9. Stay away from App Stores you do not know.
Google has taken steps to tame the Wild West that was its Market. It now has a "Bouncer" that scans the Market for malware, and despite what Apple apologists may claim, Android was designed from the get-go to make malware less disruptive on phones than it is on PCs by sandboxing apps and forcing apps to ask for permissions (yes, the same permissions that everyone just ignores, but at least they tried).
The trouble is that Android users can download apps anywhere. Don't be lured into doing this. If you aren't using Android Market, make sure you are in a store you know and trust, such as Amazon. Most Android models come with the default setting that doesn't allow you to download apps from "unknown sources." If you've fallen for social-engineering attacks in the past, it's best to leave that box checked.
When you download an app, try to get into the practice of checking permissions.

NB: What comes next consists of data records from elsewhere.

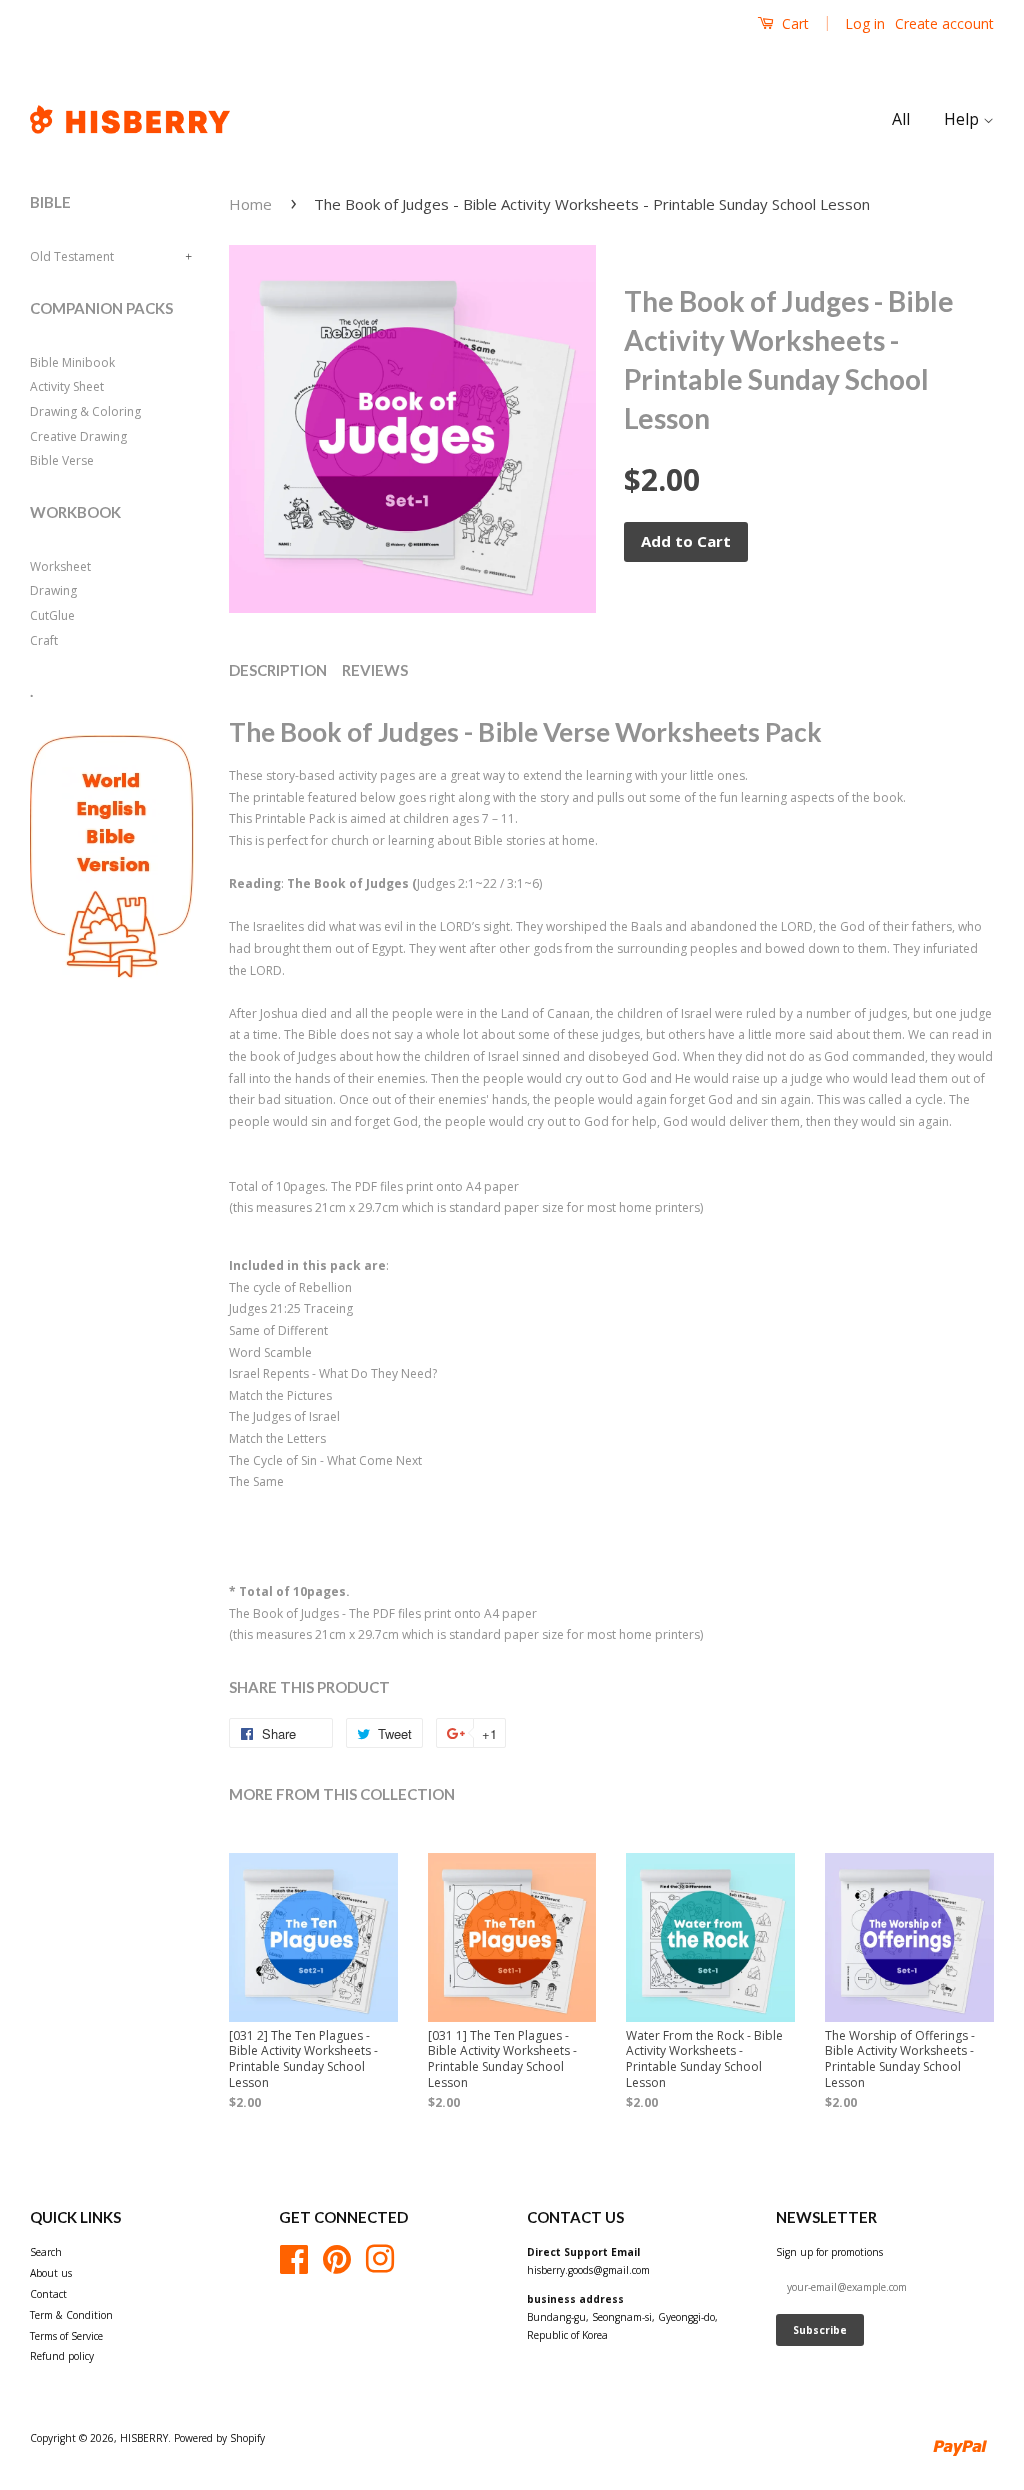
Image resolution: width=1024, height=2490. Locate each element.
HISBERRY (144, 2438)
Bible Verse (62, 460)
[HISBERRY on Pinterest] (337, 2257)
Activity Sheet (67, 386)
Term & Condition (71, 2315)
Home (250, 204)
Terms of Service (66, 2336)
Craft (44, 640)
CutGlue (52, 615)
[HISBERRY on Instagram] (380, 2257)
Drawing (53, 590)
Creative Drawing (78, 436)
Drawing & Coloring (85, 411)
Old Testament (72, 256)
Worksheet (60, 566)
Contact (48, 2294)
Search (46, 2252)
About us (51, 2273)
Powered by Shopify (219, 2438)
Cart (793, 23)
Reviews (375, 670)
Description (278, 670)
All (901, 119)
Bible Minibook (72, 362)
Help (963, 119)
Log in (865, 23)
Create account (944, 23)
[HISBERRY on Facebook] (294, 2257)
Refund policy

If a game wants to send out SMS messages, for instance, that should be a red flag.
10. Stay away from mobile payments.
Mobile payments are starting to take off, especially in Europe and Asia, and consumers should be wary. The problem with mobile payments is that they are often simply added to your mobile phone bill, and if you find a suspicious charge, your liability will vary from carrier to carrier.
In contrast, if a hacker gets your credit card number and goes on a spending spree, under federal law, your maximum liability for credit card fraud is $50. In other words, credit card fraud is not your problem, it's the bank's. Until you have that level of protection for mobile payments, it's probably smarter and safer to stick with the credit card.